(Saved entries)

□ □ □ □ □

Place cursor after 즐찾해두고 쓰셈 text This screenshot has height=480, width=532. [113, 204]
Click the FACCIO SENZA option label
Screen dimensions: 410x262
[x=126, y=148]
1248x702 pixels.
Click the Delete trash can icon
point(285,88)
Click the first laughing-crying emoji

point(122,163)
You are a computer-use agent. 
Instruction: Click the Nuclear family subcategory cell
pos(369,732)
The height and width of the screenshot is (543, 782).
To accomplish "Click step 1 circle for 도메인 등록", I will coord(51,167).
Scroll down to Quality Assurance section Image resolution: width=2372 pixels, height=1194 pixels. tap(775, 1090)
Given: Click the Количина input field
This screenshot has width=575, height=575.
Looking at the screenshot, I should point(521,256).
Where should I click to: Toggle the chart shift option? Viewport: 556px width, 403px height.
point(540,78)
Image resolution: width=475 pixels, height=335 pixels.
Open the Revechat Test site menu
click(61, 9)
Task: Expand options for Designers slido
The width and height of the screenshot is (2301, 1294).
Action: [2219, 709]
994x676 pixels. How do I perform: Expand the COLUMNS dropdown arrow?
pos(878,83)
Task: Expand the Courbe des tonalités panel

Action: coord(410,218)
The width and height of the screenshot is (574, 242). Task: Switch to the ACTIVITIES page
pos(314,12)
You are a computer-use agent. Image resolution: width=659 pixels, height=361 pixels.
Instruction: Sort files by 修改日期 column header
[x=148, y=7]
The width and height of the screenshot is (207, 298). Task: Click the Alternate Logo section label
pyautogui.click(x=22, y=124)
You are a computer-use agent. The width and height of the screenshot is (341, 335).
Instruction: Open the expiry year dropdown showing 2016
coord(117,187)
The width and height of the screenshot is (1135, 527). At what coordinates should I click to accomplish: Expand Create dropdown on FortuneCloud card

□ □ □ □ □

- WORK INSTRUCTIONS:
This exercise needs each record retyped exactly as shown.

- OUTPUT:
Place cursor after 즐찾해두고 쓰셈 text This screenshot has height=480, width=532. [113, 204]
Click the FACCIO SENZA option label
Screen dimensions: 410x262
[x=126, y=148]
1248x702 pixels.
Click the Delete trash can icon
point(285,88)
Click the first laughing-crying emoji

point(122,163)
You are a computer-use agent. 
Instruction: Click the Nuclear family subcategory cell
pos(369,732)
The height and width of the screenshot is (543, 782).
To accomplish "Click step 1 circle for 도메인 등록", I will coord(51,167).
Scroll down to Quality Assurance section Image resolution: width=2372 pixels, height=1194 pixels. tap(775, 1090)
Given: Click the Количина input field
This screenshot has width=575, height=575.
Looking at the screenshot, I should point(521,256).
Where should I click to: Toggle the chart shift option? Viewport: 556px width, 403px height.
point(540,78)
Image resolution: width=475 pixels, height=335 pixels.
Open the Revechat Test site menu
click(61, 9)
Task: Expand options for Designers slido
The width and height of the screenshot is (2301, 1294).
Action: [2219, 709]
994x676 pixels. How do I perform: Expand the COLUMNS dropdown arrow?
pos(878,83)
Task: Expand the Courbe des tonalités panel

Action: coord(410,218)
The width and height of the screenshot is (574, 242). Task: Switch to the ACTIVITIES page
pos(314,12)
You are a computer-use agent. Image resolution: width=659 pixels, height=361 pixels.
Instruction: Sort files by 修改日期 column header
[x=148, y=7]
The width and height of the screenshot is (207, 298). Task: Click the Alternate Logo section label
pyautogui.click(x=22, y=124)
You are a computer-use agent. The width and height of the screenshot is (341, 335).
Instruction: Open the expiry year dropdown showing 2016
coord(117,187)
The width and height of the screenshot is (1135, 527). At what coordinates should I click to accomplish: Expand Create dropdown on FortuneCloud card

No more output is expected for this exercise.